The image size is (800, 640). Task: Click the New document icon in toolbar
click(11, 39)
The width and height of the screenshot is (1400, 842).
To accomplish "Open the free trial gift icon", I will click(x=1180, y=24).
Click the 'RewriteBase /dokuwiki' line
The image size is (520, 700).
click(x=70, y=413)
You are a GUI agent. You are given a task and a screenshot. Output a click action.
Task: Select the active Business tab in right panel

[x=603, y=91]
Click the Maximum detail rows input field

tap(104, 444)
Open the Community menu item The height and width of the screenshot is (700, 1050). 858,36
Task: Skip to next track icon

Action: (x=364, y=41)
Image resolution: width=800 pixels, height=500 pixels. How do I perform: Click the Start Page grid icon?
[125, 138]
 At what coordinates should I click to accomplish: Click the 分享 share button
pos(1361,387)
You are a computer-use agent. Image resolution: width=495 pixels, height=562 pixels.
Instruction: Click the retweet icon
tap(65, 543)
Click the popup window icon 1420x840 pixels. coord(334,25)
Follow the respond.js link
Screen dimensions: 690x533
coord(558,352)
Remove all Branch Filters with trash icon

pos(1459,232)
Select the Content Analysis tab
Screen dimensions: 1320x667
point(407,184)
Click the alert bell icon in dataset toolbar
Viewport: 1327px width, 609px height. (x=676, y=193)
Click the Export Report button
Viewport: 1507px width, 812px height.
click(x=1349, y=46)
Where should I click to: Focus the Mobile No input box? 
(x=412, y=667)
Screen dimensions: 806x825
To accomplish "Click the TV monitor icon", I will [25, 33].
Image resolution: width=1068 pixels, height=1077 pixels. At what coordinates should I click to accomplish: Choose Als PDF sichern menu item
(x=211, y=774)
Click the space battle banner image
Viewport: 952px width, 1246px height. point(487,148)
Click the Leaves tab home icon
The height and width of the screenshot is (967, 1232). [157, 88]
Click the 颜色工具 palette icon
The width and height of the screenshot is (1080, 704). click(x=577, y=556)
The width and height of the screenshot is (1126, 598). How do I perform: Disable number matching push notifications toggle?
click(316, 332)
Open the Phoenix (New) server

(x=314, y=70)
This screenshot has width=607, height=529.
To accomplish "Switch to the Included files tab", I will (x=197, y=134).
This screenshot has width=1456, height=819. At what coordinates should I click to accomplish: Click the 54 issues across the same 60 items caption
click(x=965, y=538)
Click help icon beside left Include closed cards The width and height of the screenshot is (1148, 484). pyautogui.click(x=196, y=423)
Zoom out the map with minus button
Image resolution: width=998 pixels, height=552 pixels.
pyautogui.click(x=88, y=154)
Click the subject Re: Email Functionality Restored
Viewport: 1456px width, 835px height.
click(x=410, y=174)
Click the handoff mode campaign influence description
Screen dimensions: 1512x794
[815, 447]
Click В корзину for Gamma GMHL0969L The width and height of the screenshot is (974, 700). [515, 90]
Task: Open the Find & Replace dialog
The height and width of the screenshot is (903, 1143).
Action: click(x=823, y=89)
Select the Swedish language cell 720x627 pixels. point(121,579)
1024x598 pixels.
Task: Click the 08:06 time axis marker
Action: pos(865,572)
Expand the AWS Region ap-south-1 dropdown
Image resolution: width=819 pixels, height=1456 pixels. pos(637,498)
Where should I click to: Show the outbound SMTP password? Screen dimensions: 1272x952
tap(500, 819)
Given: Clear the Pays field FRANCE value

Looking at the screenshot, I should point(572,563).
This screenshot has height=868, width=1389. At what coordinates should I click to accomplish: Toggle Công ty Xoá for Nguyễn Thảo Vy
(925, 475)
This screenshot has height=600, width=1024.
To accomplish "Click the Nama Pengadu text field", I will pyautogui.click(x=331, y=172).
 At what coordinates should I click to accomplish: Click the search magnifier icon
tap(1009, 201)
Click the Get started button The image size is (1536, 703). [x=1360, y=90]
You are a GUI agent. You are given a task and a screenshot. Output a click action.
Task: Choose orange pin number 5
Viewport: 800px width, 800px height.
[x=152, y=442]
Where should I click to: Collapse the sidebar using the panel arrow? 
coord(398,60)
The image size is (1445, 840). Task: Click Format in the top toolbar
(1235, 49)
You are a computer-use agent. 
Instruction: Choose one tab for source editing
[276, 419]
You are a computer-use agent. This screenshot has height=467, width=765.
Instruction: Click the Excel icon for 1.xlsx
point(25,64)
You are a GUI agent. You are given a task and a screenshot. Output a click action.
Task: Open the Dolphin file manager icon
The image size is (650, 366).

* Written task *
Quote every one of the items above word for word, from the first to the last.

* Full solution *
The image size is (800, 640). Task: Click the New document icon in toolbar
click(11, 39)
The width and height of the screenshot is (1400, 842).
To accomplish "Open the free trial gift icon", I will click(x=1180, y=24).
Click the 'RewriteBase /dokuwiki' line
The image size is (520, 700).
click(x=70, y=413)
You are a GUI agent. You are given a task and a screenshot. Output a click action.
Task: Select the active Business tab in right panel

[x=603, y=91]
Click the Maximum detail rows input field

tap(104, 444)
Open the Community menu item The height and width of the screenshot is (700, 1050). 858,36
Task: Skip to next track icon

Action: (x=364, y=41)
Image resolution: width=800 pixels, height=500 pixels. How do I perform: Click the Start Page grid icon?
[125, 138]
 At what coordinates should I click to accomplish: Click the 分享 share button
pos(1361,387)
You are a computer-use agent. Image resolution: width=495 pixels, height=562 pixels.
Instruction: Click the retweet icon
tap(65, 543)
Click the popup window icon 1420x840 pixels. coord(334,25)
Follow the respond.js link
Screen dimensions: 690x533
coord(558,352)
Remove all Branch Filters with trash icon

pos(1459,232)
Select the Content Analysis tab
Screen dimensions: 1320x667
point(407,184)
Click the alert bell icon in dataset toolbar
Viewport: 1327px width, 609px height. (x=676, y=193)
Click the Export Report button
Viewport: 1507px width, 812px height.
click(x=1349, y=46)
Where should I click to: Focus the Mobile No input box? 
(x=412, y=667)
Screen dimensions: 806x825
To accomplish "Click the TV monitor icon", I will [25, 33].
Image resolution: width=1068 pixels, height=1077 pixels. At what coordinates should I click to accomplish: Choose Als PDF sichern menu item
(x=211, y=774)
Click the space battle banner image
Viewport: 952px width, 1246px height. point(487,148)
Click the Leaves tab home icon
The height and width of the screenshot is (967, 1232). [157, 88]
Click the 颜色工具 palette icon
The width and height of the screenshot is (1080, 704). click(x=577, y=556)
The width and height of the screenshot is (1126, 598). How do I perform: Disable number matching push notifications toggle?
click(316, 332)
Open the Phoenix (New) server

(x=314, y=70)
This screenshot has width=607, height=529.
To accomplish "Switch to the Included files tab", I will (x=197, y=134).
This screenshot has width=1456, height=819. At what coordinates should I click to accomplish: Click the 54 issues across the same 60 items caption
click(x=965, y=538)
Click help icon beside left Include closed cards The width and height of the screenshot is (1148, 484). pyautogui.click(x=196, y=423)
Zoom out the map with minus button
Image resolution: width=998 pixels, height=552 pixels.
pyautogui.click(x=88, y=154)
Click the subject Re: Email Functionality Restored
Viewport: 1456px width, 835px height.
click(x=410, y=174)
Click the handoff mode campaign influence description
Screen dimensions: 1512x794
[815, 447]
Click В корзину for Gamma GMHL0969L The width and height of the screenshot is (974, 700). [515, 90]
Task: Open the Find & Replace dialog
The height and width of the screenshot is (903, 1143).
Action: click(x=823, y=89)
Select the Swedish language cell 720x627 pixels. point(121,579)
1024x598 pixels.
Task: Click the 08:06 time axis marker
Action: pos(865,572)
Expand the AWS Region ap-south-1 dropdown
Image resolution: width=819 pixels, height=1456 pixels. pos(637,498)
Where should I click to: Show the outbound SMTP password? Screen dimensions: 1272x952
tap(500, 819)
Given: Clear the Pays field FRANCE value

Looking at the screenshot, I should point(572,563).
This screenshot has height=868, width=1389. At what coordinates should I click to accomplish: Toggle Công ty Xoá for Nguyễn Thảo Vy
(925, 475)
This screenshot has height=600, width=1024.
To accomplish "Click the Nama Pengadu text field", I will pyautogui.click(x=331, y=172).
 At what coordinates should I click to accomplish: Click the search magnifier icon
tap(1009, 201)
Click the Get started button The image size is (1536, 703). [x=1360, y=90]
You are a GUI agent. You are given a task and a screenshot. Output a click action.
Task: Choose orange pin number 5
Viewport: 800px width, 800px height.
[x=152, y=442]
Where should I click to: Collapse the sidebar using the panel arrow? 
coord(398,60)
The image size is (1445, 840). Task: Click Format in the top toolbar
(1235, 49)
You are a computer-use agent. 
Instruction: Choose one tab for source editing
[276, 419]
You are a computer-use agent. This screenshot has height=467, width=765.
Instruction: Click the Excel icon for 1.xlsx
point(25,64)
You are a GUI agent. You are given a task and a screenshot. Output a click action.
Task: Open the Dolphin file manager icon
The image size is (650, 366).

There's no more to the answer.